Global Crossing (NASDAQ:GLBC) provides long-distance phone and data services to over 30+ countries via a vast array of undersea and terrestrial telecommunications networks. Global Crossing is a survivor of the dot-com bubble after filing from a 2003-filed bankruptcy. Since that time, however, the company has yet to generate an annual profit with losses applicable to shareholders of $280 to $340 million each year on $1.9 to $2.6 billion in sales with an average net margin of -14.7%.[1]

Notably, over this time, Global Crossing has consisently cut its cost of operations with costs as a percentage of revenue dropping from 88.5% in 2004 to 70.1% in 2008.[1] In 2008, the company's was susceptible to wild swings in currency exchange rates as the drop in the British Pound (GBP) cut into both revenues and costs for their GCUK segment. While the loss of revenue was essentially wiped out by cost savings in the pound, the more important development was the decrease of $58 million in debt, or 5% of its total debt load, thanks to pound-denominated debt and the drop in the value of the pound in 2008.[1]

Business Overview

Global Crossing's network spans 690 cities in more than 60 countries and six continents around the world with operations in North America, Europe, Latin America and a portion of the Asia/Pacific region.

Business and Financial Metrics

In 2008, Global Crossing grew revenues by 15% from $2.3 billion in 2007 to $2.9 billion in 2008 with a decrease in loss applicable shareholders from $310 million in 2007 to $281 million in 2008.[1] The improvement in the 2008 loss applicable to shareholders is partly due to the company's ongoing efforts to cut costs with cost of revenues in 2008 of $1.8 billion compared to $1.7 billion in 2007 -- an improvement that saw its costs as a percentage of revenues drop from 76.2% to 70.1%.[1]

Business Segments

ROW (58.8% Revenue)

The ROW Segment encompasses the rest of Global Crossing's operations, largely in North America with with small operations in Europe, Latin America, and Asia.

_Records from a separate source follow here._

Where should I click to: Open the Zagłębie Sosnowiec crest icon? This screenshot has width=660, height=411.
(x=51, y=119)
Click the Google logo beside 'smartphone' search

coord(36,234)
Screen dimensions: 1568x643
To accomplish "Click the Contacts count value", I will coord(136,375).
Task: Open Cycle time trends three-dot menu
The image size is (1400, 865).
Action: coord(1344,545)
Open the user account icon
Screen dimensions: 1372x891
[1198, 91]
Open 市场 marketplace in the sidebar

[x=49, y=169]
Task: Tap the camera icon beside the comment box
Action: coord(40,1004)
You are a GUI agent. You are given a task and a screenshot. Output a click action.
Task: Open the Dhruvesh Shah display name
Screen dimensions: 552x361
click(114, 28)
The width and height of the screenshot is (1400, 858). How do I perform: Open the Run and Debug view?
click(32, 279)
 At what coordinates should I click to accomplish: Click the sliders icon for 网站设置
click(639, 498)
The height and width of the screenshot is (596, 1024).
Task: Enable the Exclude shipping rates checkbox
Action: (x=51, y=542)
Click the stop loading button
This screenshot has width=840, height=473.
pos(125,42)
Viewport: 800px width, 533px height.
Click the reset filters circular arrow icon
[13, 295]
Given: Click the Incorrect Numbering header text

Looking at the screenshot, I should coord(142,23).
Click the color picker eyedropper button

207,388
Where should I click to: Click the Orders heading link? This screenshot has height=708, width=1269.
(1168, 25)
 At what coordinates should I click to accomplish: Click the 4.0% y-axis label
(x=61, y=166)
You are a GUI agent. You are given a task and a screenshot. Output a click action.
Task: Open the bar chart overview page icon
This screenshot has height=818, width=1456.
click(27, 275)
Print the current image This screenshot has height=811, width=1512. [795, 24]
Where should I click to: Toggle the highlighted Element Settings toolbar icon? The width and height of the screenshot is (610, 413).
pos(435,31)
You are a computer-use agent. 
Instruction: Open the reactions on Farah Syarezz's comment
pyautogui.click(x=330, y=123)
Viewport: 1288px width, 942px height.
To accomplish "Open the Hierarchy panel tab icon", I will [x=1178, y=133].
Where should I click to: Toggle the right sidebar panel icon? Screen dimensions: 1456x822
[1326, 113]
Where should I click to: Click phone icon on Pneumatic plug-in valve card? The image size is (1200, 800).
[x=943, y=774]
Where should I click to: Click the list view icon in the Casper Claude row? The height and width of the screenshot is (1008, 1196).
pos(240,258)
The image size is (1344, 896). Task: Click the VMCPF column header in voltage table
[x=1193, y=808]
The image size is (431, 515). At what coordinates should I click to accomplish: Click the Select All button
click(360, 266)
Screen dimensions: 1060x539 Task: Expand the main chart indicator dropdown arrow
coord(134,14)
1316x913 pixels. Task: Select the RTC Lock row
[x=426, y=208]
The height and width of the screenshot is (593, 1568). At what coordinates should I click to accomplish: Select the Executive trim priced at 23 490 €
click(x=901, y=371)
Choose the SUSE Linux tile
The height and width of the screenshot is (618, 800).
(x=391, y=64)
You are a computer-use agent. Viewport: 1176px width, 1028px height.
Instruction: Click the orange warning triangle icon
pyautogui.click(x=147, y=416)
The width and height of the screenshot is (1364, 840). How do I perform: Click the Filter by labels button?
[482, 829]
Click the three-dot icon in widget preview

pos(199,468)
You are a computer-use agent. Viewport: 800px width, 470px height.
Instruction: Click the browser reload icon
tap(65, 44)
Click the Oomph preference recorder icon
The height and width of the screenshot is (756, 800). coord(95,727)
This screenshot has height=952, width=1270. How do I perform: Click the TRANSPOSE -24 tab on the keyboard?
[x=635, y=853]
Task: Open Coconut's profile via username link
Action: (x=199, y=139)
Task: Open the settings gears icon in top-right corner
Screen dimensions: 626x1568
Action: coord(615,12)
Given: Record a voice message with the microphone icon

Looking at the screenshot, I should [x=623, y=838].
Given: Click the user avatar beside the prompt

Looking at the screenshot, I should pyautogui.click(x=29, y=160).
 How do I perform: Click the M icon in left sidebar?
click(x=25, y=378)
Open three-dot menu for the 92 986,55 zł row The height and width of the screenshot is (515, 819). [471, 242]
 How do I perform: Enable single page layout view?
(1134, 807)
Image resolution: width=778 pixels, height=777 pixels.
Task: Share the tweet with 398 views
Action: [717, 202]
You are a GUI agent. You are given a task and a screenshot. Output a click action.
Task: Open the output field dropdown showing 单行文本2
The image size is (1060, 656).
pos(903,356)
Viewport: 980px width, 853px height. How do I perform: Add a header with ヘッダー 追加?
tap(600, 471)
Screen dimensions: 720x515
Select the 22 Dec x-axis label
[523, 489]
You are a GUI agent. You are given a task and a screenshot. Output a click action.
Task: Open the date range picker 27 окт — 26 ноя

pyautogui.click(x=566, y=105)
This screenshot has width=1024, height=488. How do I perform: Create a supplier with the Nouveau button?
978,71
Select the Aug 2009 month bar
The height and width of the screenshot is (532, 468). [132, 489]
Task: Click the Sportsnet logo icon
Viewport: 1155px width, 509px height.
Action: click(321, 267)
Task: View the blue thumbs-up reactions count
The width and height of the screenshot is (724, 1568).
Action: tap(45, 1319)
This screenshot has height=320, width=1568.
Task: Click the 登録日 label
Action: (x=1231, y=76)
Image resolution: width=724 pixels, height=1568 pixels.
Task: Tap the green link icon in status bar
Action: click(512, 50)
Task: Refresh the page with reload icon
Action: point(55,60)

In 2008, the ROW segment grew revenues by 8% from $1.42 billion in revenue in 2007 to $1.54 billion in 2008.[2]

GCUK (23.0% Revenue)

The GCUK Segment provides telecommunications services, including data, IP and voice services to major corporations and organization companies in the UK. In 2008, the GCUK segment grew revenues by 2.9% from $582 million in revenue in 2007 to $599 million in 2008.[2]

GC Impsat (18.2% Revenue)

The GCUK Segment provides telecommunications services, including data, IP and voice services to major corporations and organization companies in Latin America. In 2008, the GC Impast segment lead the company in segment revenue growth with an increase of 76.6% from $269 million in revenue in 2007 to $475 million in 2008.[2]